Elsevier

Cognition

Volume 88, Issue 1, May 2003, Pages 79-107
Cognition

Can holistic processing be learned for inverted faces?

https://doi.org/10.1016/S0010-0277(03)00020-9Get rights and content

Abstract

The origin of “special” processing for upright faces has been a matter of ongoing debate. If it is due to generic expertise, as opposed to having some innate component, holistic processing should be learnable for stimuli other than upright faces. Here we assess inverted faces. We trained subjects to discriminate identical twins using up to 1100 exposures to each twin in different poses and images. In the upright orientation, twin discrimination was supported by holistic processing. Removal of a single face feature had no effect on performance, and a composite effect (Young, A. W., Hellawell, D., & Hay, D.C. (1987). Configurational information in face perception. Perception 16 (6), 747–759) was obtained. In the inverted orientation, however, above chance identification ability relied on (a) image specific learning, or (b) tiny local feature differences not noticed in the upright faces. The failure to learn holistic processing for inverted faces indicates that, in contrast to the situation for objects (Tarr, M.J., & Pinker, S. (1989). Mental rotation and orientation-dependence in shape recognition. Cognitive Psychology 21 (2), 233–282), orientation specificity of face processing is highly stable against practice.

Introduction

For ordinary adults, faces form a special class of visual object. A specific cortical area in the right fusiform gyrus activates more strongly for faces than for other within-class object discrimination (Kanwisher, McDermott, & Chun, 1997), and much evidence shows that a holistic or configural style of cognitive processing makes faces “special”.

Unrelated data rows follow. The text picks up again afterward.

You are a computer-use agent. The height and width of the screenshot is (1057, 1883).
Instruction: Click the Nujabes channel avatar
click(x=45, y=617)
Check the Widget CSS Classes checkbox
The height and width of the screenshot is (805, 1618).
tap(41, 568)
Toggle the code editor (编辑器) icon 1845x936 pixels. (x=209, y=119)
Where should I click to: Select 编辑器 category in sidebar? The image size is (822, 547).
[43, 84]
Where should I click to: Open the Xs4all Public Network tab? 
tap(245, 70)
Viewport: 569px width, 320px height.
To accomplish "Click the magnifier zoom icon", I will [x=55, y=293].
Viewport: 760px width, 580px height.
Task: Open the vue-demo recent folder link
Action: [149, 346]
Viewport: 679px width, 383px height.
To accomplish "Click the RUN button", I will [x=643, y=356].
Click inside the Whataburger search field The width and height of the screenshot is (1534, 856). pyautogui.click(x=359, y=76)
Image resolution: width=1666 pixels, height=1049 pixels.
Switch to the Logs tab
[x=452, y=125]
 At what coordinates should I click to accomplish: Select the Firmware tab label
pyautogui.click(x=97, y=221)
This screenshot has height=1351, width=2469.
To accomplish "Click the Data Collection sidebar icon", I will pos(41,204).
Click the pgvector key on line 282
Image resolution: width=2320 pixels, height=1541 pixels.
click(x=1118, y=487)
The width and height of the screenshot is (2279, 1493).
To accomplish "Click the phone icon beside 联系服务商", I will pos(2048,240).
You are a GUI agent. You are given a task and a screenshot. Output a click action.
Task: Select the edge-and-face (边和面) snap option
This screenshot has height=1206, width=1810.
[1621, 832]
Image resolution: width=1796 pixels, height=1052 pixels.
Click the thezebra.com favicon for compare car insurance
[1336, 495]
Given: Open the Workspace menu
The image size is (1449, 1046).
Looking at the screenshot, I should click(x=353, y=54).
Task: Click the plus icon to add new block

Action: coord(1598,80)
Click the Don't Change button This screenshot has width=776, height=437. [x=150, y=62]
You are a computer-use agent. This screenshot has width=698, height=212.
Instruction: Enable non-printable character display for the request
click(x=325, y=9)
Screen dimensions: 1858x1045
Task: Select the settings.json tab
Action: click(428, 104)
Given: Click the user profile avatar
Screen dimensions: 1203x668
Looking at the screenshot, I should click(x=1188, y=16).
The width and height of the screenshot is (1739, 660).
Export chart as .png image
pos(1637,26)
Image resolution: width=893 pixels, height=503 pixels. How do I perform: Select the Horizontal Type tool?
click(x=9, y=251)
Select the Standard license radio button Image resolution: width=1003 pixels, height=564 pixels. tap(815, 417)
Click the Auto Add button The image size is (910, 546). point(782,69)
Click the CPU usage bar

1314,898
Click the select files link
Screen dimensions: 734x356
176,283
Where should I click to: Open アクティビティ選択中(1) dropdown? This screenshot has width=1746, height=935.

The exact definition of “holistic” or “configural” processing remains a mater of debate, but it is generally taken to mean integration of information from the whole of the internal face region, in which there is either no decomposition into component parts (eyes, nose, etc; Tanaka & Farah, 1993), or in which each part is processed in interaction with multiple other parts (e.g. Rhodes, 1988). Holistic processing is usually contrasted with “part-based” processing, in which decomposition based on local information (e.g. lip shape, eye colour) supports performance.

Initial evidence for this distinction was that faces show a disproportionate inversion effect on recognition memory: while memory is poorer for all objects when studied and tested upside-down (inverted) than when studied and tested upright, this effect is much larger for faces than for other objects (e.g. Diamond and Carey, 1986, Yin, 1969). This result is commonly interpreted as reflecting holistic processing only for upright faces, a conclusion which has been supported by paradigms providing direct tests of holistic vs. part-based processing styles (for a recent review see Maurer, Le Grand, & Mondloch, 2002). For example, in the part–whole paradigm (Tanaka & Farah, 1993), a particular face part (e.g. Bill's nose) is remembered more accurately when tested in the whole studied face (Bill's nose in Bill's face vs. John's nose in Bill's face) than when tested alone (Bill's nose vs. John's nose). In the composite effect (Young, Hellawell, & Hay, 1987), two different half-faces appear to fuse into a new face, slowing naming of one half-face, when the halves are aligned as compared to offset (unaligned). In both paradigms holistic effects occur in the upright orientation, but not inverted (see also Hole, 1994, Tanaka et al., 1998, Tanaka and Sengco, 1997). Thus, for faces, it has been shown that (a) holistic processing occurs only in the upright orientation, (b) inverted faces are processed in a part-based non-holistic manner, and (c) the processing of local feature information is largely unaffected by orientation (also see Bartlett and Searcy, 1993, Murray et al., 2000, Rhodes et al., 1993, Thompson, 1980).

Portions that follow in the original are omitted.